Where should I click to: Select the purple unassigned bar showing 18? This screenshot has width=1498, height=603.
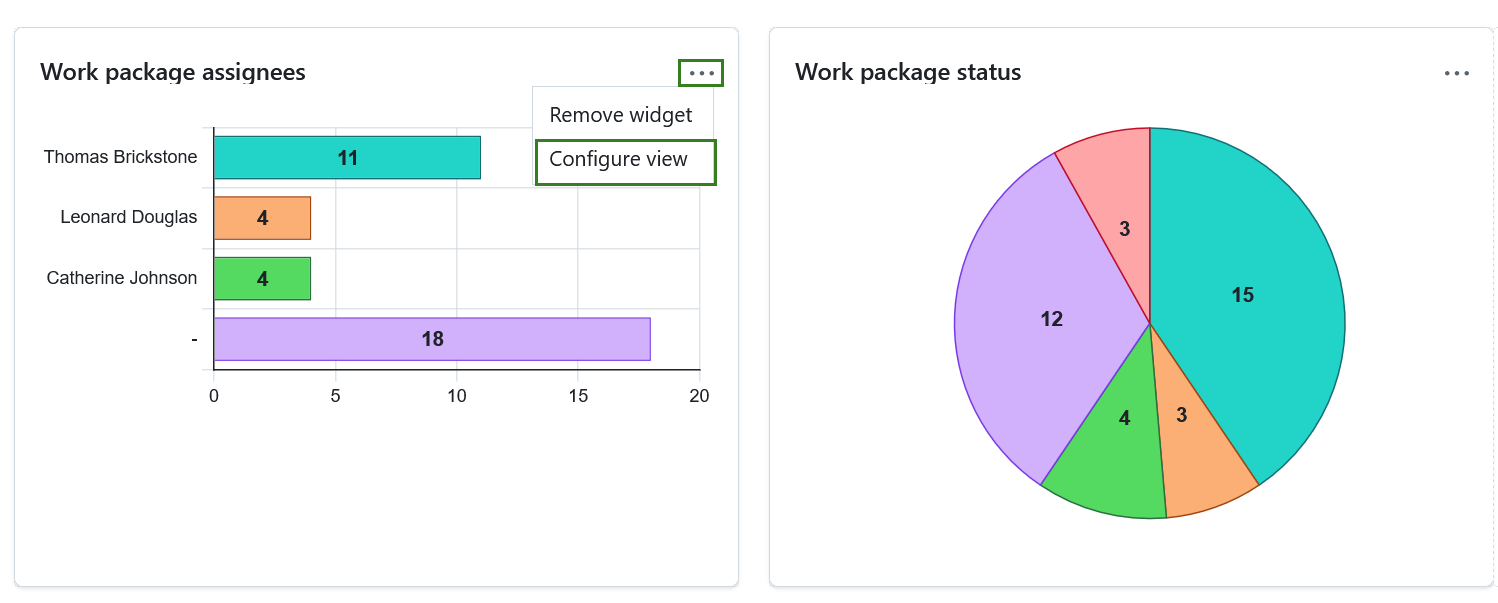[x=430, y=339]
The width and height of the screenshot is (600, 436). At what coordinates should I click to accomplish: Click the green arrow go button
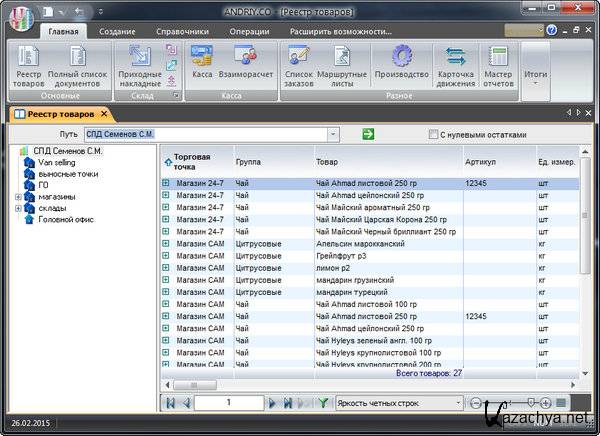pos(368,134)
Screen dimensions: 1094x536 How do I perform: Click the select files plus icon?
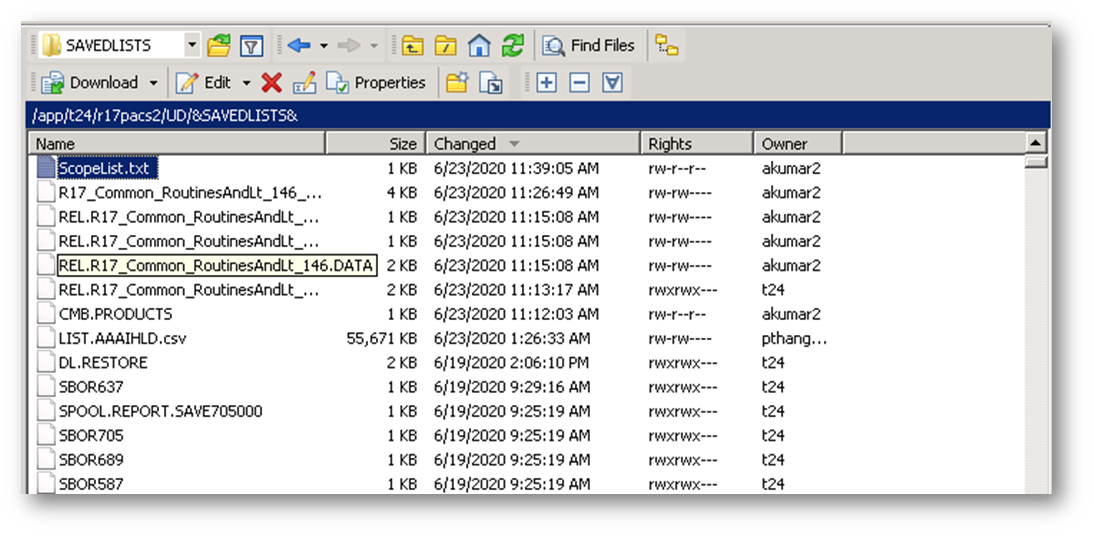tap(546, 83)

* * * *

Exercise objective: Could you print the data exactly as it appears and keep the pictures out?

Your solution:
Where should I click to: Select the purple unassigned bar showing 18? This screenshot has width=1498, height=603.
[x=430, y=339]
The width and height of the screenshot is (600, 436). At what coordinates should I click to accomplish: Click the green arrow go button
pos(368,134)
Screen dimensions: 1094x536 How do I perform: Click the select files plus icon?
tap(546, 83)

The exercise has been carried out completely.